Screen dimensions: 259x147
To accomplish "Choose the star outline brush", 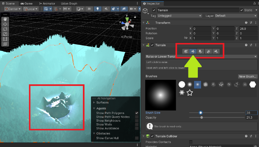I will click(190, 93).
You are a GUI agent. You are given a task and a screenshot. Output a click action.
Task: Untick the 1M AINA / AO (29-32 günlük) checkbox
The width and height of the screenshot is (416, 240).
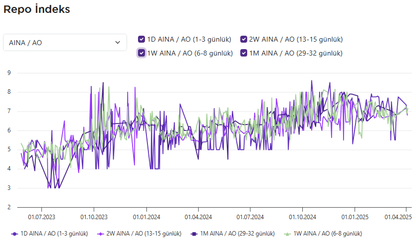point(244,53)
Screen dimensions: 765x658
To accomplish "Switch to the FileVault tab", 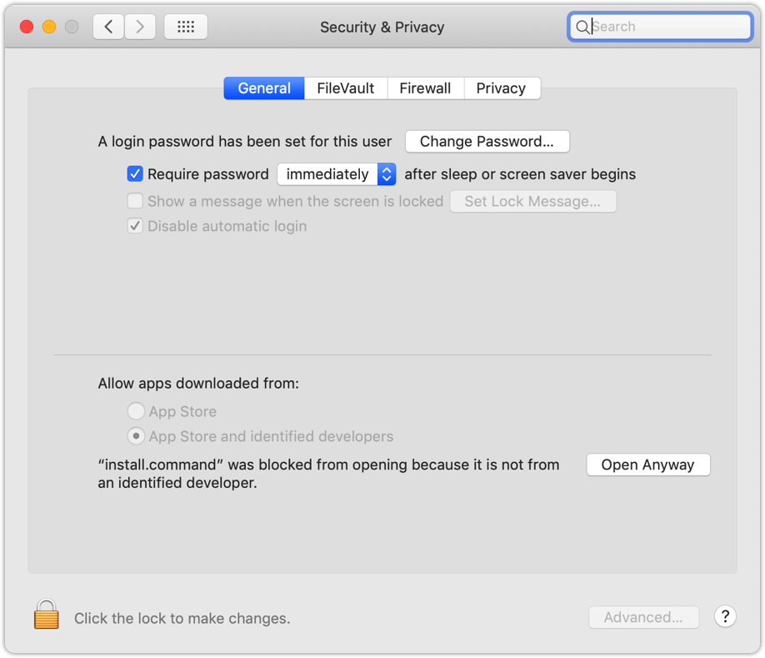I will point(345,88).
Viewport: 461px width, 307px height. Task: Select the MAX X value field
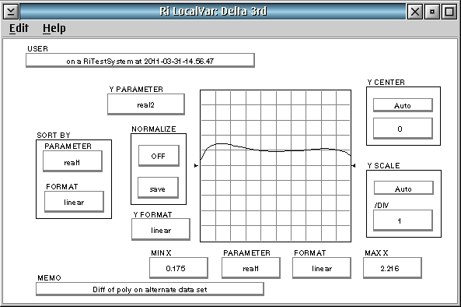click(393, 268)
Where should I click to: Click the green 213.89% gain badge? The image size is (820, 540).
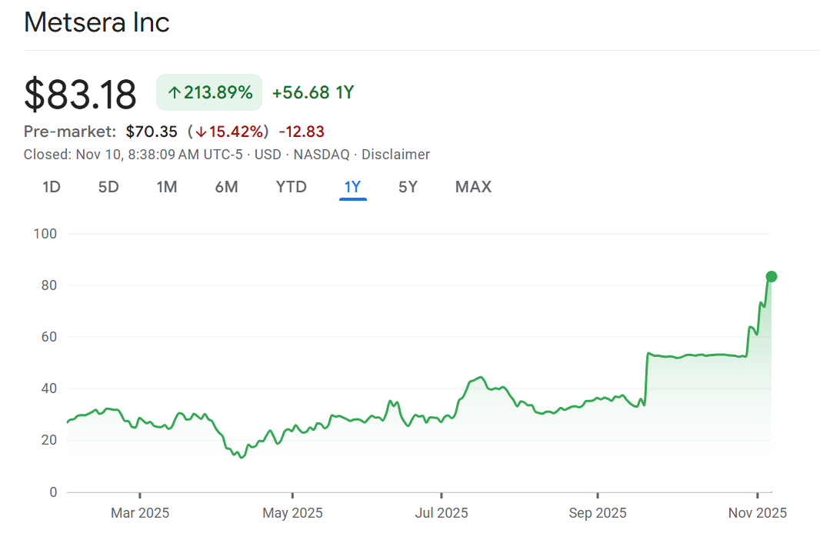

- - - - - - -

Locate the line containing "Viewport: 461px width, 307px" in the records above, then output it and every line after it through the last, excluding pictures.

== TASK OUTPUT ==
Viewport: 461px width, 307px height. Task: Select the MAX X value field
click(393, 268)
Where should I click to: Click the green 213.89% gain badge? The image size is (820, 540).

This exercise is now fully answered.